Cuida-se de conflito negativo de competência suscitado pelo Juízo Federal da 8ª Vara da Seção Judiciária da Paraíba (e-STJ fls. 241/245) em face de decisão do Juízo de Direito da 1ª Vara de Sousa/PB (e-STJ fls. 224/226) que se reputou incompetente para o julgamento de ação penal (n. 5271-33.2012.815.0371 – numeração da Justiça Estadual; ou n. 176-78.2013.4.05.8202, numeração da Justiça Federal) na qual J. A. A., R. B. D. A. J. e D. M. D. S. são acusados de tentativa de estelionato (art. 171, caput, c/c 14, II, do CP) em concurso material com uso de documento falso (art. 304 do CP).
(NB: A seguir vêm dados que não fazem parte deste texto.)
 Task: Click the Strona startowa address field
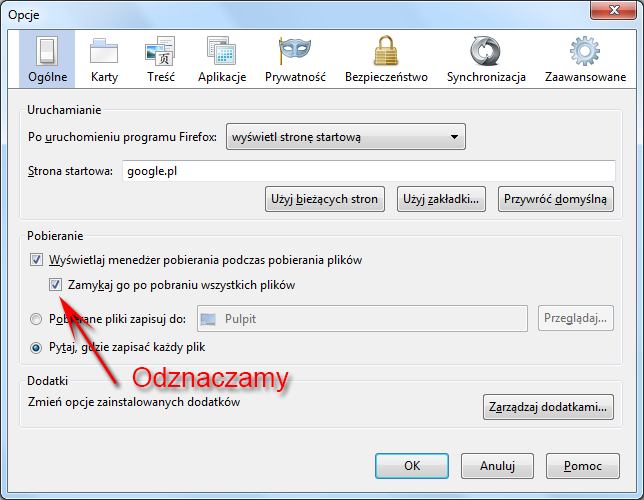tap(367, 171)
De acordo com a denúncia (e-STJ fls. 7/10), o denunciado J. A. A. apresentou documentos falsos de identidade junto à agência do Banco do Brasil S/A, localizada na agência dos Correios em Pombal – PB, com o intuito de abrir uma conta corrente, mas não obteve sucesso porque a agência recebeu, logo em seguida, informação de que o denunciado efetuara anteriormente a mesma tentativa em Sousa/PB, valendo-se, também, de documentos falsos.

Para o Juízo suscitado (da Justiça Estadual), como as infrações ocorreram dentro da agência da EBCT de Pombal/PB, é da Justiça Federal a competência para o julgamento da ação.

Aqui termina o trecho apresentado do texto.